Sheep – how well adapted are your livestock for your management and environment?

Blog written by Rob Purdew and Hannah Jones

In the absence of sophisticated pharmaceuticals and feed blends, local breeds were historically adapted to their local environment. These adaptations included the ability to withstand weather extremes, the local pest or parasite burden, and the ability to finish on local, often low quality, forage. Local breeds, from Herdwick to Norfolk Horns, were selected for generations and identified as the most efficient livestock for their specific set of conditions.

On the cliff tops of Cornwall, highland cattle are the one of the stalwart cattle breeds for scrub management, where season long grazing results in an average 0.5kg growth rate a day. The same animal in a shed with silage and a more tailored ration will continue to grow at 0.5kg per day with much higher associated costs. Unpicking the carbon footprint integrates the sequestration potential of that scrub, soil management, no bought in feed and the added benefit of habitat provision. The animals may finish older, but as I was told once by a farmer “go for optimum not maximum”, in the scrub environment the highlands were profitable.

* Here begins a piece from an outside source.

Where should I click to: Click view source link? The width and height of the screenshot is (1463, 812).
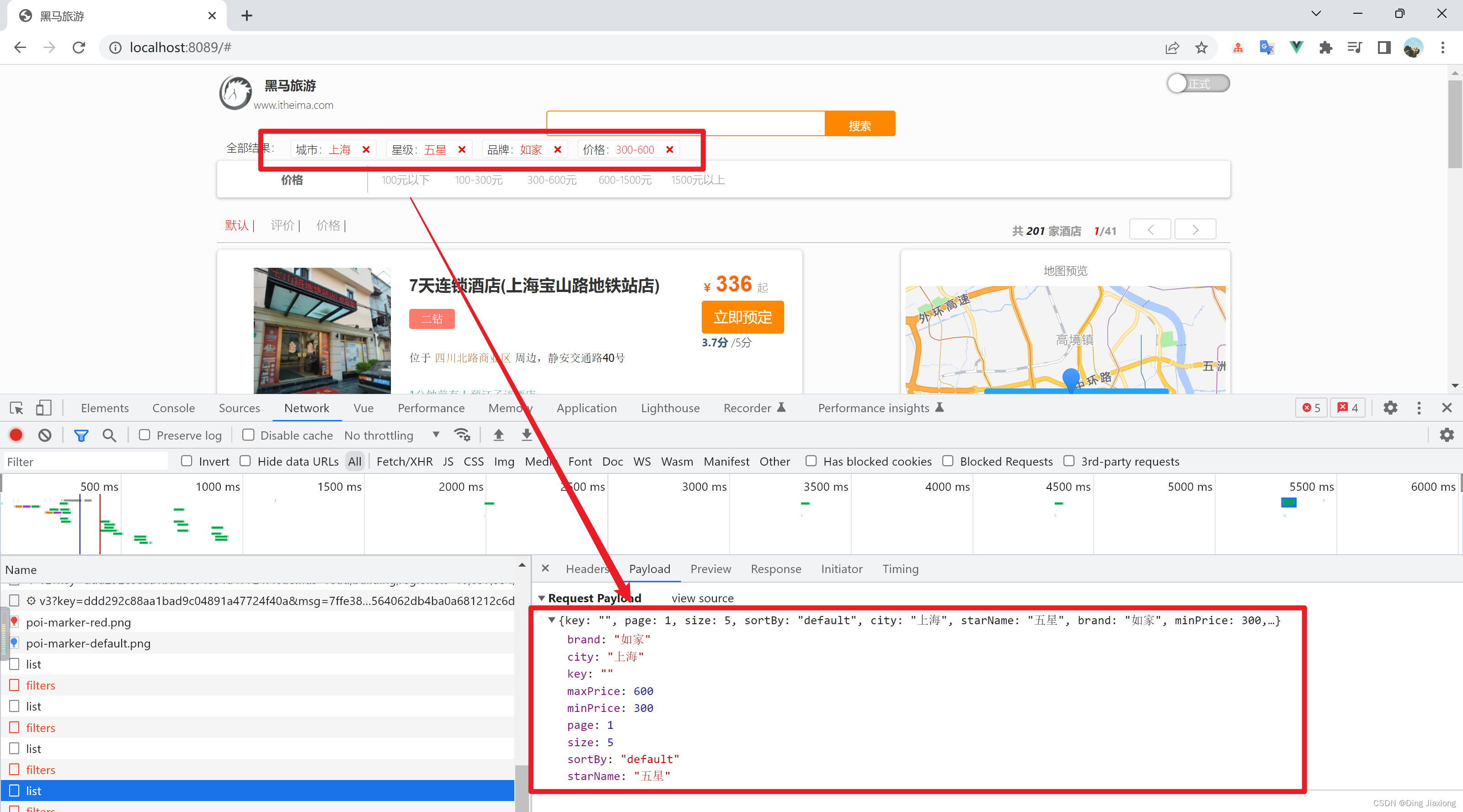[703, 598]
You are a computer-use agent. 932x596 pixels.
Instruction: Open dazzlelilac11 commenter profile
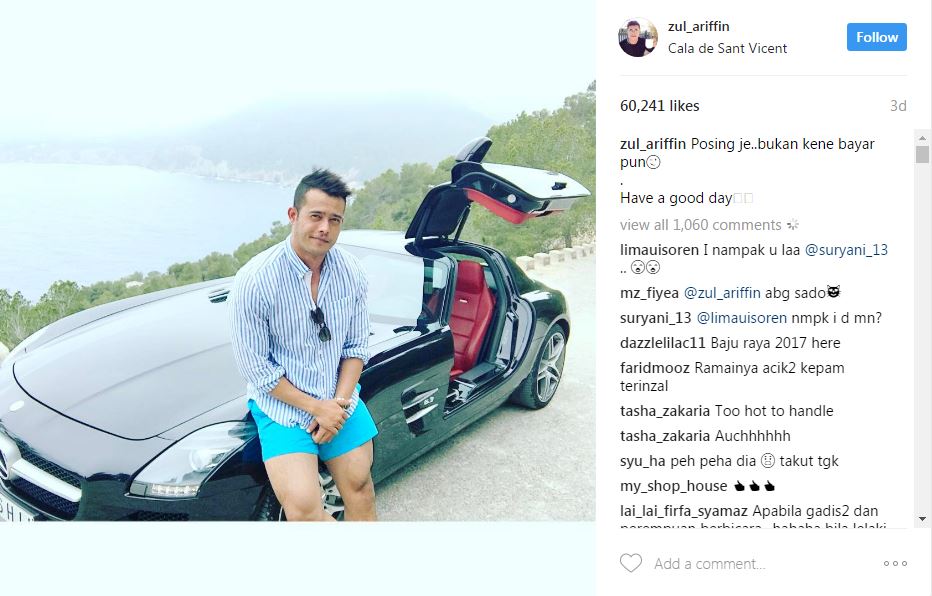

A recent event at Trefranck farm, showcasing the innovative work between Matt and Pip Smith with the Castle Vets and Moredun research (funded by Innovate UK) has brought another exciting perspective on sustainability, through the breeding of worm tolerance in Romney sheep. With a careful eye on welfare throughout the project, the first insights into breeding for tolerance to worm load has been unpicked.

Tolerance to worm burden is defined as the ability of a lamb to maintain weight gain irrespective of worm burden. Those lambs with the desirable genetics showed the least growth penalty in the presence of an average worm burden. A comparison of finishing time showed that there was a 10 day difference between the least and the most tolerant lambs. When extrapolated across a whole flock this represents a significant reduction in both forage costs and carbon footprint. This research is driven by the need to address the huge problem of anthelmintic resistance found in roundworms in UK sheep populations, and further incorporates guidelines on targeted selective treatment to ensure the selection of resistant worms in pastures is impeded. Good breeding, alongside good management of pasture environment and animal movement will improve welfare and reduce loss of productivity from worm burden.

Reducing overheads, and your carbon footprint can be achieved by doing the basics –  the right breed in the right environment – and doing it really well.